Passive Voice and the Novelist’s Voice

Novel readers don’t ask for much: A powerful plot. Compelling characters. A voice you could listen to forever.

What don’t novel readers ask for? A novel where there is a plot based on decisions that should be made by characters who are being described by a narrator resulting in a voice that is passive. There is (good construction to avoid) no justification for that!

Novelists rarely incite that much irritation. But the sentence does illustrate the connection between passive voice—and no voice. In “The Pleasures and Perils of the Passive,” Constance Hale identifies both kinds of voice: “Most (though not all) verbs have a property known as ‘voice,’ which can be either active or passive. The voice of a verb is different from both the common notion of voice (the timbre produced by a person’s vocal cords) and the literary notion (the ineffable way the writer’s words work on the page).”

Stephen King delivers this warning in “Why and How to Avoid Passive Voice”:  “You should avoid the passive voice. I’m not the only one who says so; you can find the same advice in ‘The Elements of Style’.  Messrs. Strunk and White don't speculate as to why so many writers are attracted to passive verbs, but I'm willing to; I think timid writers like them for the same reason timid lovers like passive partners. The passive voice is safe.”

Safe or not, the passive voice is wordy, cumbersome, and unintentionally comic: “The ball was hit by the girl.” Will that release your voice? Seriously?

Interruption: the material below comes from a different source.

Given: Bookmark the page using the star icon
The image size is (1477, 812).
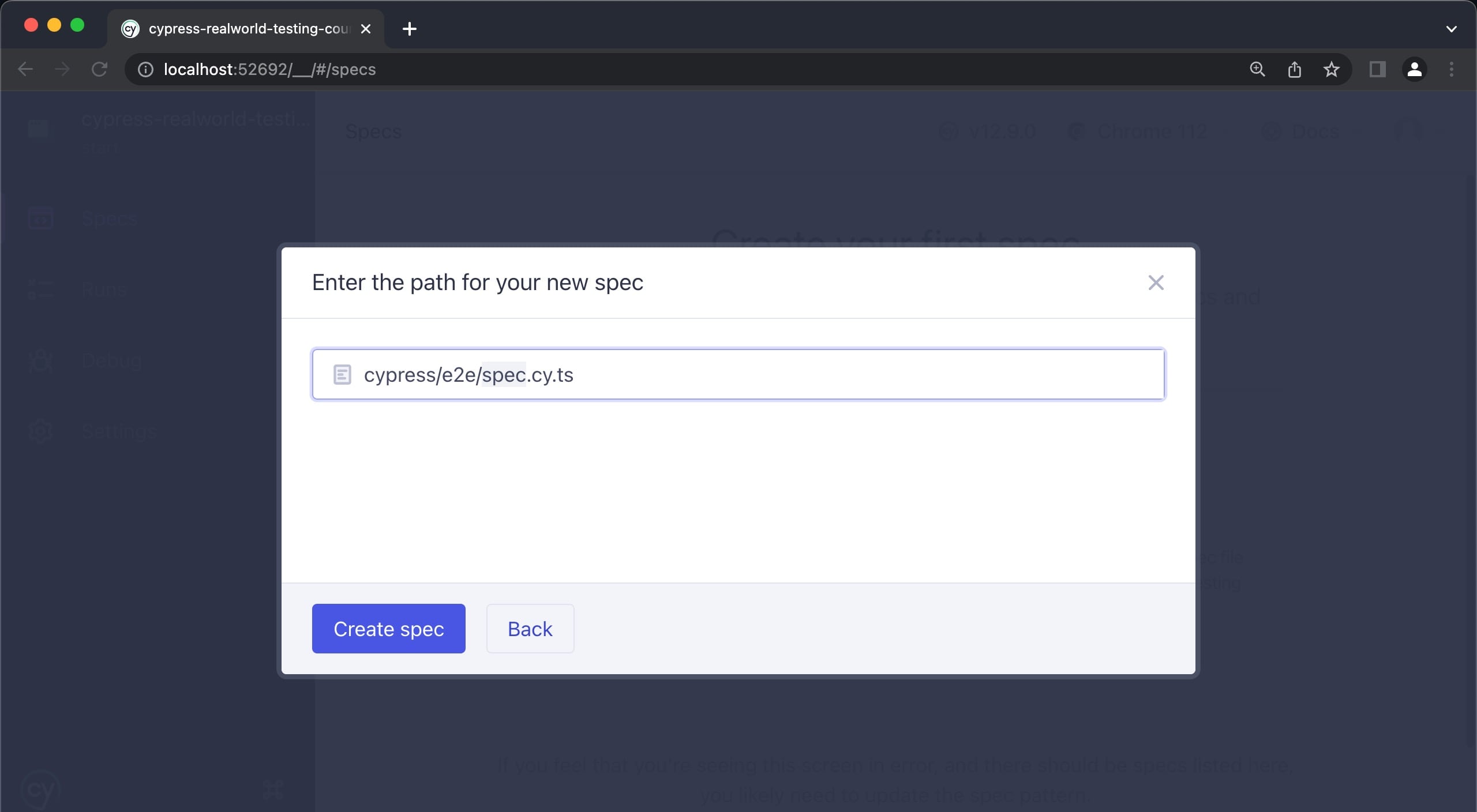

To find your voice, you must first counteract insecurity and self-consciousness, then enchant through syntax, music, diction, rhythm, figurative language, and on and on. Why add an awkward, usually displeasing construction that makes all that harder?  Because exceptions exist (though preferably not expressed as “There are exceptions”).

~ Would a sentence become unclear or ungainly if you traded subject for object?

The Emperor was attacked by an enraged people, starving and humiliated, whom he’d recently enslaved in a victory that generated, song, poem, statue and—revolution.

~ Do you intentionally seek distance? Ambiguity? A certain tone or rhythm?

There are truths few humans can endure, truths awaiting someone to voice them.

How to choose when to give in and use passive voice?

Tip: Imagine that each passive sentence costs $50,000. Then spend your cash wisely.


After all, W.H. Auden proclaimed, “All I have is a voice.” And that’s all anyone has.